O escritório britânico Pogust Goodhead anunciou que vai ajuizar nova ação na Corte de Londres contra as mineradoras Vale, BHP e Samarco. A acusação é de conspiração ilícita e indução à quebra de contrato, com pedido de indenização de £1,3 bilhão (cerca de R$ 9,8 bilhões). Segundo o escritório, as empresas teriam negociado acordos diretamente com vítimas da tragédia de Mariana, mesmo com contratos vigentes com os advogados internacionais.
A ação representa mais de 620 mil vítimas do rompimento da barragem de Fundão, ocorrido em 2015. A denúncia sustenta que, desde o início do julgamento em Londres, em outubro de 2024, as mineradoras passaram a intensificar a prática de interferência direta com os atingidos, com o objetivo de fragilizar a atuação do escritório em tribunais estrangeiros.
O Pogust Goodhead afirma que acordos feitos no Brasil foram condicionados à desistência das ações no exterior e que, sem essa interferência, os autores receberiam indenizações mais altas. O valor pedido na nova ação corresponde a honorários que teriam sido perdidos pela exclusão do escritório das negociações.
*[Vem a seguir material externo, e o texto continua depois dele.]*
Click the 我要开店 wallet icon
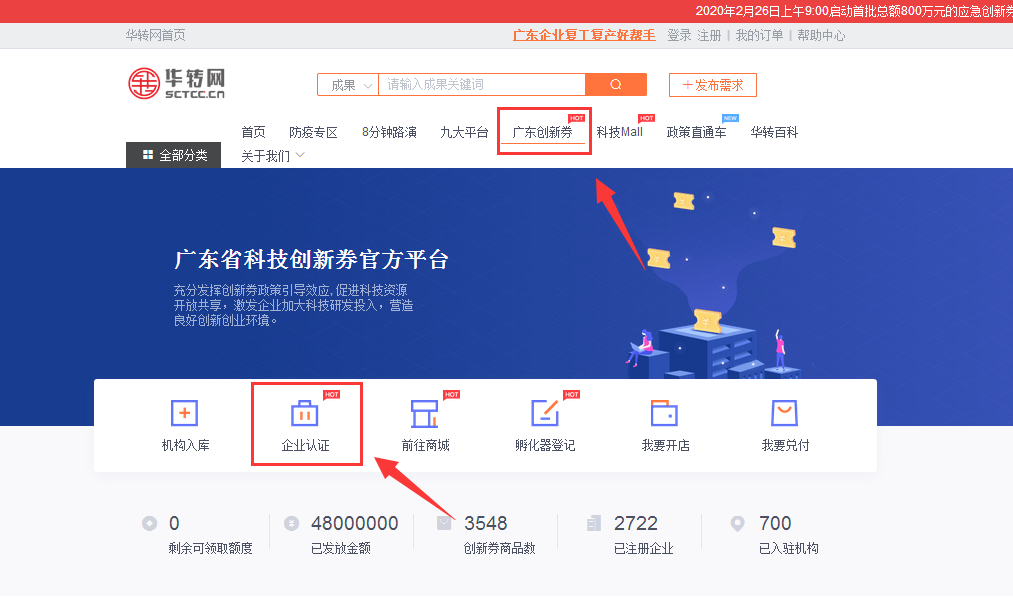The height and width of the screenshot is (606, 1013). (664, 413)
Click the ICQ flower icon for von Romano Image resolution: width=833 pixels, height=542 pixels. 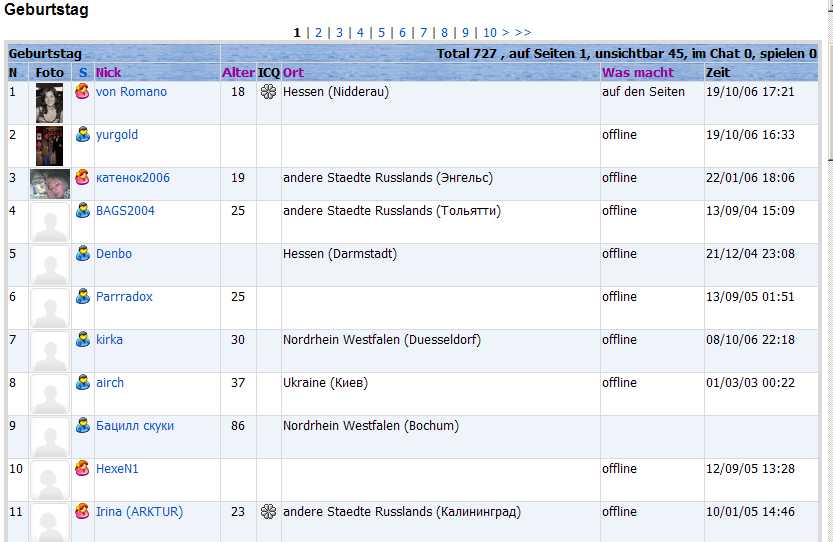tap(268, 92)
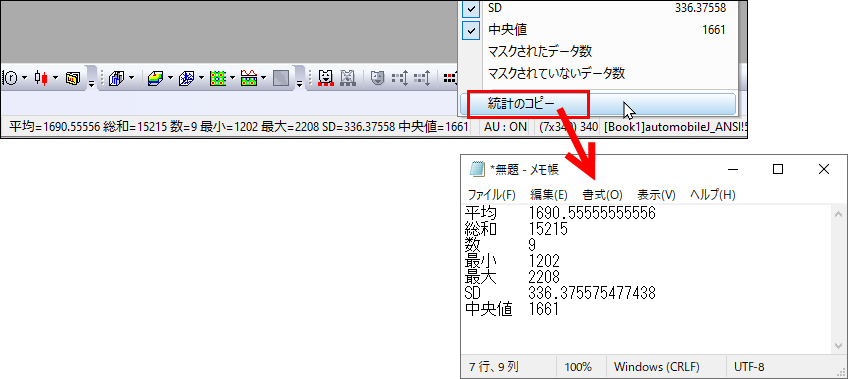Click the Notepad vertical scrollbar down arrow

point(838,345)
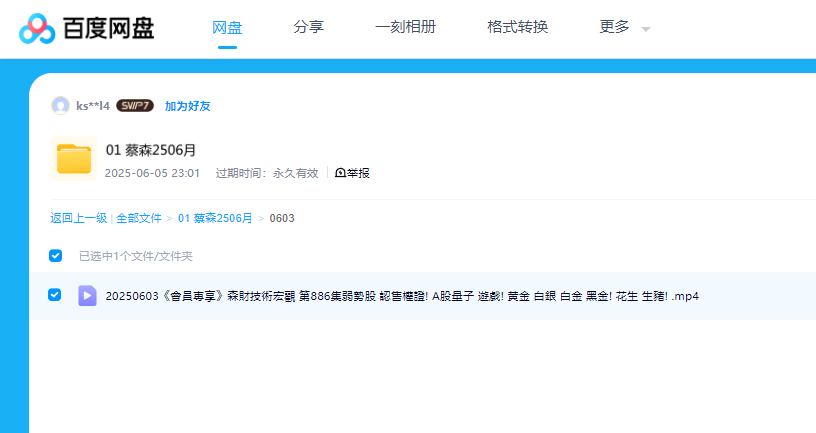
Task: Report this share via 举报 icon
Action: 352,173
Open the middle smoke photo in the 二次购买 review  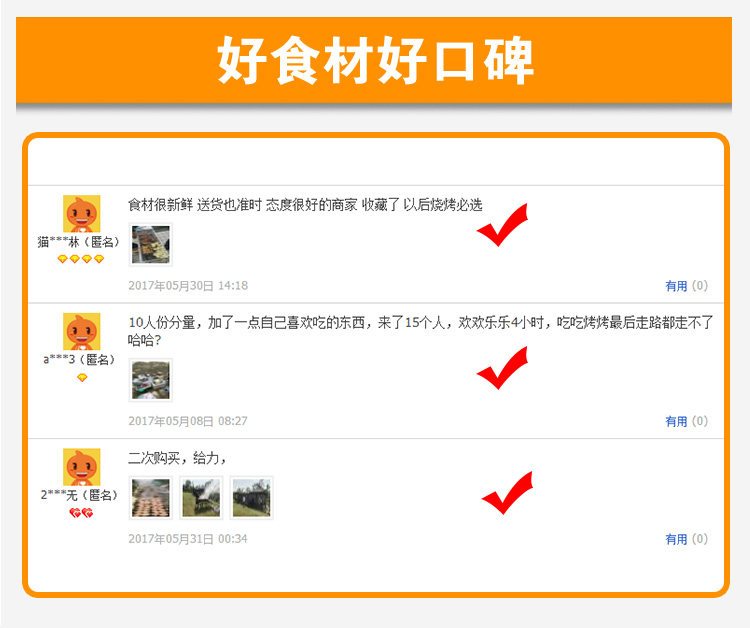pyautogui.click(x=201, y=497)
Além da ação no Reino Unido, há outro processo em curso na Holanda, contra Vale S.A. e Samarco Iron Ore Europe. Nessa frente, o Pogust Goodhead atua em parceria com o escritório LVDK, representando 75 mil vítimas por meio da fundação Stichting Ações do Rio Doce.
A fase inicial do julgamento contra a BHP em Londres terminou em março de 2025, e a sentença é aguardada ainda este ano.
Paralelamente, o Ministério Público e defensorias públicas de Minas Gerais, Espírito Santo e da União solicitaram à Samarco a reabertura do Programa Indenizatório Definitivo (PID), encerrado em 4 de julho. O programa prevê pagamento de R$ 35 mil a indivíduos e empresas elegíveis, mediante assinatura de termo de quitação, que exclui novas ações judiciais.
A justificativa para o pedido de reabertura do PID é que muitos atingidos não conseguiram aderir ao programa a tempo, devido a dúvidas sobre cláusulas contratuais com escritórios que atuam no exterior.
Procurada, a BHP declarou que o Brasil é o foro mais adequado para as ações de reparação e que rejeita as acusações do escritório britânico. Segundo a empresa, cerca de R$ 59 bilhões já foram destinados à reparação, e outros R$ 111 bilhões começaram a ser pagos como parte do acordo firmado em 2024. Samarco e Vale informaram que não irão se manifestar.